» INFORMATION GIVEN

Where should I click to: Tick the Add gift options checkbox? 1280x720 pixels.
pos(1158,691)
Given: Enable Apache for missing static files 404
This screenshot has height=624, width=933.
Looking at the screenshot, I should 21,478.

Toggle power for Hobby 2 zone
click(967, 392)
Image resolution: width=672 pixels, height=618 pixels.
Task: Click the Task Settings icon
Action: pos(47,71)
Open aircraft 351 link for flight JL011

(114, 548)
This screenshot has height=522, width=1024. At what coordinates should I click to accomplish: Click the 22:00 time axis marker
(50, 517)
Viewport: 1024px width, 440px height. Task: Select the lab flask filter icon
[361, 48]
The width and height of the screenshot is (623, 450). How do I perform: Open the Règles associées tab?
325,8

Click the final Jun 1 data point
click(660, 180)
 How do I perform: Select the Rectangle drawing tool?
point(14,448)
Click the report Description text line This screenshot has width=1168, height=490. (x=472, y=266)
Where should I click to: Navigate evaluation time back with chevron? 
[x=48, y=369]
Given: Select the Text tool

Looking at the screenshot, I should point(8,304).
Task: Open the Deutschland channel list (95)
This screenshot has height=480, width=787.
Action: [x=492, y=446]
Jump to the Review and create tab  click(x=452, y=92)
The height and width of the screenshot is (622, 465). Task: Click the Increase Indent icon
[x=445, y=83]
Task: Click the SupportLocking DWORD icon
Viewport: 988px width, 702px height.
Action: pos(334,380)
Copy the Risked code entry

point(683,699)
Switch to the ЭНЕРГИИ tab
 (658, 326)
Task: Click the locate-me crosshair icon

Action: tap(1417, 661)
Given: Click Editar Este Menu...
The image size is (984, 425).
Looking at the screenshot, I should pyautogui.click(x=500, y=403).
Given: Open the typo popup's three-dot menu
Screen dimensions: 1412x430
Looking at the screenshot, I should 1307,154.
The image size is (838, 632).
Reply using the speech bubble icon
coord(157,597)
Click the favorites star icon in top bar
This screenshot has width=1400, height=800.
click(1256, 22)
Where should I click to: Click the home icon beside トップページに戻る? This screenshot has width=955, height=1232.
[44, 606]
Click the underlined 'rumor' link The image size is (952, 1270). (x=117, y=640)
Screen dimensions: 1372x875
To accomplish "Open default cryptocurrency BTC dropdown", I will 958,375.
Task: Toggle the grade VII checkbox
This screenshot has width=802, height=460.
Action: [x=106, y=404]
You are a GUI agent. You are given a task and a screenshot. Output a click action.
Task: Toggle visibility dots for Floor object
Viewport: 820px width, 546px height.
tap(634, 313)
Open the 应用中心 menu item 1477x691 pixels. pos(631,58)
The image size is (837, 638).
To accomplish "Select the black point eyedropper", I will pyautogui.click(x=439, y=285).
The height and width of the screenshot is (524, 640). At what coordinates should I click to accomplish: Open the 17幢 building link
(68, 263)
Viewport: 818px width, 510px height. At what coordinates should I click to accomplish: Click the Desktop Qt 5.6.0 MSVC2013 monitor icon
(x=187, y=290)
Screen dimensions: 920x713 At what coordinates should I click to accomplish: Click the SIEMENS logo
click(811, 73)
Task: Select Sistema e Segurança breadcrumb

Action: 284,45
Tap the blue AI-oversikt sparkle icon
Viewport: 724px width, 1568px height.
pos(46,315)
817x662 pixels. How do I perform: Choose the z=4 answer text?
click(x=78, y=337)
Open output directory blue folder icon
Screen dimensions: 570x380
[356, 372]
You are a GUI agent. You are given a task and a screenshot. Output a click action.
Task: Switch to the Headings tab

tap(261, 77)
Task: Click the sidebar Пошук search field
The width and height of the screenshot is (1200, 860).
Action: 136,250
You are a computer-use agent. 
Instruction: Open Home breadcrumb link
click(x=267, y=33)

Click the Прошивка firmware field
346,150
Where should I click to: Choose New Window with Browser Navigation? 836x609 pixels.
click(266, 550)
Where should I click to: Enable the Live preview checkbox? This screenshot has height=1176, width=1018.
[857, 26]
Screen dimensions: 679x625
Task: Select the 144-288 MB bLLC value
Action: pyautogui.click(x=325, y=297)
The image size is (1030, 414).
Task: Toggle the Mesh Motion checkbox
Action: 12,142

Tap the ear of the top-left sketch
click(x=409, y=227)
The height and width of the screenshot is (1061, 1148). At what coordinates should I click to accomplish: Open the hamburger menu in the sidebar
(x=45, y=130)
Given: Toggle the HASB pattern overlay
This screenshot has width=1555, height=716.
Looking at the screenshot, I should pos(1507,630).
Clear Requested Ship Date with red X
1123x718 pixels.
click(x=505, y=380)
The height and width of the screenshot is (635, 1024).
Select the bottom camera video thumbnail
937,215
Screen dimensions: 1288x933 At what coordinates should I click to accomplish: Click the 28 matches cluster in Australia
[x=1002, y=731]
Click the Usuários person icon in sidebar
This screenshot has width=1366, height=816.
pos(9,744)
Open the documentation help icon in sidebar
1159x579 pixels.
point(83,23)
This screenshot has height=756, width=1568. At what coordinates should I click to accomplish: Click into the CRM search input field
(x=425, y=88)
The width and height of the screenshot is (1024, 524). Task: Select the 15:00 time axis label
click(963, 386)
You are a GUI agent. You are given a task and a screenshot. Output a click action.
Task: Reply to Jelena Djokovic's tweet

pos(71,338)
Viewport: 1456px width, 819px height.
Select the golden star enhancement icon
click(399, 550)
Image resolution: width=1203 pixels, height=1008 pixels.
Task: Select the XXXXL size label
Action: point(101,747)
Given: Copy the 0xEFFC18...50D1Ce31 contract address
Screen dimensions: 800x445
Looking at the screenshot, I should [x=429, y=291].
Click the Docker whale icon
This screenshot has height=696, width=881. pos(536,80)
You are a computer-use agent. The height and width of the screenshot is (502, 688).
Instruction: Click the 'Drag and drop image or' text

» WHAT IS REQUIRED
The task calls for all the records above to be repeated exactly.

» WRITTEN SOLUTION
Where should I click to: Tick the Add gift options checkbox? 1280x720 pixels.
pos(1158,691)
Given: Enable Apache for missing static files 404
This screenshot has height=624, width=933.
Looking at the screenshot, I should 21,478.

Toggle power for Hobby 2 zone
click(967, 392)
Image resolution: width=672 pixels, height=618 pixels.
Task: Click the Task Settings icon
Action: pos(47,71)
Open aircraft 351 link for flight JL011

(114, 548)
This screenshot has height=522, width=1024. At what coordinates should I click to accomplish: Click the 22:00 time axis marker
(50, 517)
Viewport: 1024px width, 440px height. Task: Select the lab flask filter icon
[361, 48]
The width and height of the screenshot is (623, 450). How do I perform: Open the Règles associées tab?
325,8

Click the final Jun 1 data point
click(660, 180)
 How do I perform: Select the Rectangle drawing tool?
point(14,448)
Click the report Description text line This screenshot has width=1168, height=490. (x=472, y=266)
Where should I click to: Navigate evaluation time back with chevron? 
[x=48, y=369]
Given: Select the Text tool

Looking at the screenshot, I should point(8,304).
Task: Open the Deutschland channel list (95)
This screenshot has height=480, width=787.
Action: [x=492, y=446]
Jump to the Review and create tab  click(x=452, y=92)
The height and width of the screenshot is (622, 465). Task: Click the Increase Indent icon
[x=445, y=83]
Task: Click the SupportLocking DWORD icon
Viewport: 988px width, 702px height.
Action: pos(334,380)
Copy the Risked code entry

point(683,699)
Switch to the ЭНЕРГИИ tab
 (658, 326)
Task: Click the locate-me crosshair icon

Action: tap(1417, 661)
Given: Click Editar Este Menu...
The image size is (984, 425).
Looking at the screenshot, I should pyautogui.click(x=500, y=403).
Given: Open the typo popup's three-dot menu
Screen dimensions: 1412x430
Looking at the screenshot, I should 1307,154.
The image size is (838, 632).
Reply using the speech bubble icon
coord(157,597)
Click the favorites star icon in top bar
This screenshot has width=1400, height=800.
click(1256, 22)
Where should I click to: Click the home icon beside トップページに戻る? This screenshot has width=955, height=1232.
[44, 606]
Click the underlined 'rumor' link The image size is (952, 1270). (x=117, y=640)
Screen dimensions: 1372x875
To accomplish "Open default cryptocurrency BTC dropdown", I will 958,375.
Task: Toggle the grade VII checkbox
This screenshot has width=802, height=460.
Action: [x=106, y=404]
You are a GUI agent. You are given a task and a screenshot. Output a click action.
Task: Toggle visibility dots for Floor object
Viewport: 820px width, 546px height.
tap(634, 313)
Open the 应用中心 menu item 1477x691 pixels. pos(631,58)
The image size is (837, 638).
To accomplish "Select the black point eyedropper", I will pyautogui.click(x=439, y=285).
The height and width of the screenshot is (524, 640). At what coordinates should I click to accomplish: Open the 17幢 building link
(68, 263)
Viewport: 818px width, 510px height. At what coordinates should I click to accomplish: Click the Desktop Qt 5.6.0 MSVC2013 monitor icon
(x=187, y=290)
Screen dimensions: 920x713 At what coordinates should I click to accomplish: Click the SIEMENS logo
click(811, 73)
Task: Select Sistema e Segurança breadcrumb

Action: 284,45
Tap the blue AI-oversikt sparkle icon
Viewport: 724px width, 1568px height.
pos(46,315)
817x662 pixels. How do I perform: Choose the z=4 answer text?
click(x=78, y=337)
Open output directory blue folder icon
Screen dimensions: 570x380
[356, 372]
You are a GUI agent. You are given a task and a screenshot. Output a click action.
Task: Switch to the Headings tab

tap(261, 77)
Task: Click the sidebar Пошук search field
The width and height of the screenshot is (1200, 860).
Action: 136,250
You are a computer-use agent. 
Instruction: Open Home breadcrumb link
click(x=267, y=33)

Click the Прошивка firmware field
346,150
Where should I click to: Choose New Window with Browser Navigation? 836x609 pixels.
click(266, 550)
Where should I click to: Enable the Live preview checkbox? This screenshot has height=1176, width=1018.
[857, 26]
Screen dimensions: 679x625
Task: Select the 144-288 MB bLLC value
Action: pyautogui.click(x=325, y=297)
The image size is (1030, 414).
Task: Toggle the Mesh Motion checkbox
Action: 12,142

Tap the ear of the top-left sketch
click(x=409, y=227)
The height and width of the screenshot is (1061, 1148). At what coordinates should I click to accomplish: Open the hamburger menu in the sidebar
(x=45, y=130)
Given: Toggle the HASB pattern overlay
This screenshot has width=1555, height=716.
Looking at the screenshot, I should pos(1507,630).
Clear Requested Ship Date with red X
1123x718 pixels.
click(x=505, y=380)
The height and width of the screenshot is (635, 1024).
Select the bottom camera video thumbnail
937,215
Screen dimensions: 1288x933 At what coordinates should I click to accomplish: Click the 28 matches cluster in Australia
[x=1002, y=731]
Click the Usuários person icon in sidebar
This screenshot has width=1366, height=816.
pos(9,744)
Open the documentation help icon in sidebar
1159x579 pixels.
point(83,23)
This screenshot has height=756, width=1568. At what coordinates should I click to accomplish: Click into the CRM search input field
(x=425, y=88)
The width and height of the screenshot is (1024, 524). Task: Select the 15:00 time axis label
click(963, 386)
You are a GUI agent. You are given a task and a screenshot. Output a click action.
Task: Reply to Jelena Djokovic's tweet

pos(71,338)
Viewport: 1456px width, 819px height.
Select the golden star enhancement icon
click(399, 550)
Image resolution: width=1203 pixels, height=1008 pixels.
Task: Select the XXXXL size label
Action: point(101,747)
Given: Copy the 0xEFFC18...50D1Ce31 contract address
Screen dimensions: 800x445
Looking at the screenshot, I should [x=429, y=291].
Click the Docker whale icon
This screenshot has height=696, width=881. pos(536,80)
You are a computer-use agent. The height and width of the screenshot is (502, 688).
Instruction: Click the 'Drag and drop image or' text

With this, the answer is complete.